GIVEN PASSAGE —
────────────────────────────────────────
Friday, March 12, 2010

Journee Internationale De La Femme 2010

We celebrated here in Koutiala. I had my outfit made and was looking forward to the day. The night before I went by Koro’s for a visit. She had a head ache and said she was not going to participate in the next day’s festivities. I was so disappointed.

The next morning started with my usual bike ride. When I got home I left the house with the top of my IWD outfit and a skirt on my way to the market down the street. My host mom was dressed in her IWD outfit and invited me to go with her in the car. Now this doesn’t happen very often and I wasn’t sure where the celebration was so I took her up on the ride.

International Women's day is an important day in developing countries to rally people together for women's rights. Secretary of State Hillary Rodham Clinton identified equality for the world’s women and girls as the central challenge that will determine the peace and progress of the 21st century.

This year marks the 100th aniversary of International Women's day. In 1910, the first international women's conference was held in Copenhagen and countries around the world began celebrating the event annually beginning the following year. In places like China, Russia, Vietnam and Bulgaria, IWD is a national holiday today.

Every year, there is a theme to the day. The UN's theme for International Women's Day 2010 is Equal "rights, equal opportunities: Progress for all." Here in Koutiala there were two themes to this year’s IWD, one a National Malian theme because 2010 marks 50 years of Malian women’s freedom from colonial rule and the second a local Koutiala theme was Husbands helping their wives space the birth of their children for the health of the family. There were speakers, women from the audience giving testimonies, and theater skits with a woman dressed as a man that got a big response from the audience.

I sat with Fanta Diallo my host mom but kept an eye out for my friends the artisan women. Fanta was cooking the food for the event so she left when the time came and low and behold Koro showed up and stayed through lunch. At lunch time my friends the artisan women, Koro and I all ate lunch together. Even though my language is not that good we laughed, talked, and teased each other and just had fun together.

P.S. Kounandy is doing so much better this week.
────────────────────────────────────────
INFORMATION SHOWN —
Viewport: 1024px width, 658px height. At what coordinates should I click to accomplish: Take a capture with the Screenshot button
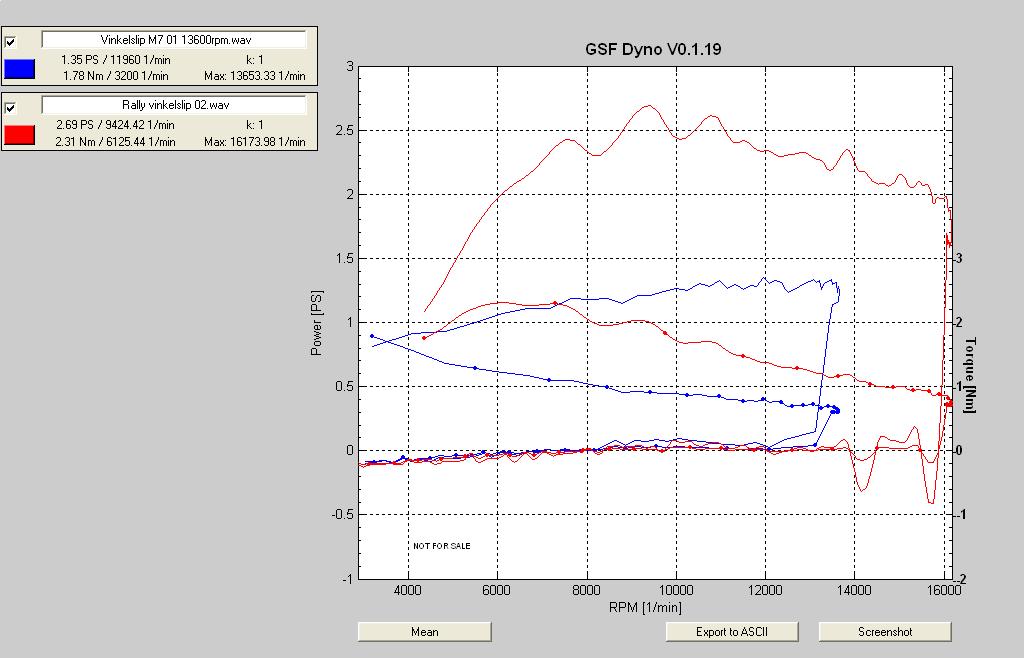885,632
────────────────────────────────────────
COMPLETE THE FOLLOWING —
1 > According to the blog post about International Women's Day in Koutiala, in what city was the first international women's conference held in 1910?
2 > Write the next part of the blog post about International Women's Day in Koutiala, picking up after its last line.

RESULTS BY TASK —
1 > Copenhagen

2 >
Thursday, March 4, 2010

Kounandy

Kounandy my name sake was born September 2, 2009. Koro didn’t even know that Awa was pregnant I suspected but during training was told that Malian women don’t talk about pregnancies so I never said anything besides Awa never did get big so I shrugged my suspicious off. When Kounandy was born she was the smallest baby I have ever held. I worried that she wouldn’t make it.

I hold her everyday at work while her mother does bogolan. They fitini Kounandy and beleble Kounandy that’s little Kounandy and big Kounandy in Bambara. Kounandy has pissed on me, thrown up on me, and shit on me as well as laughed with me, slept in my arms, and blown bubbles at me.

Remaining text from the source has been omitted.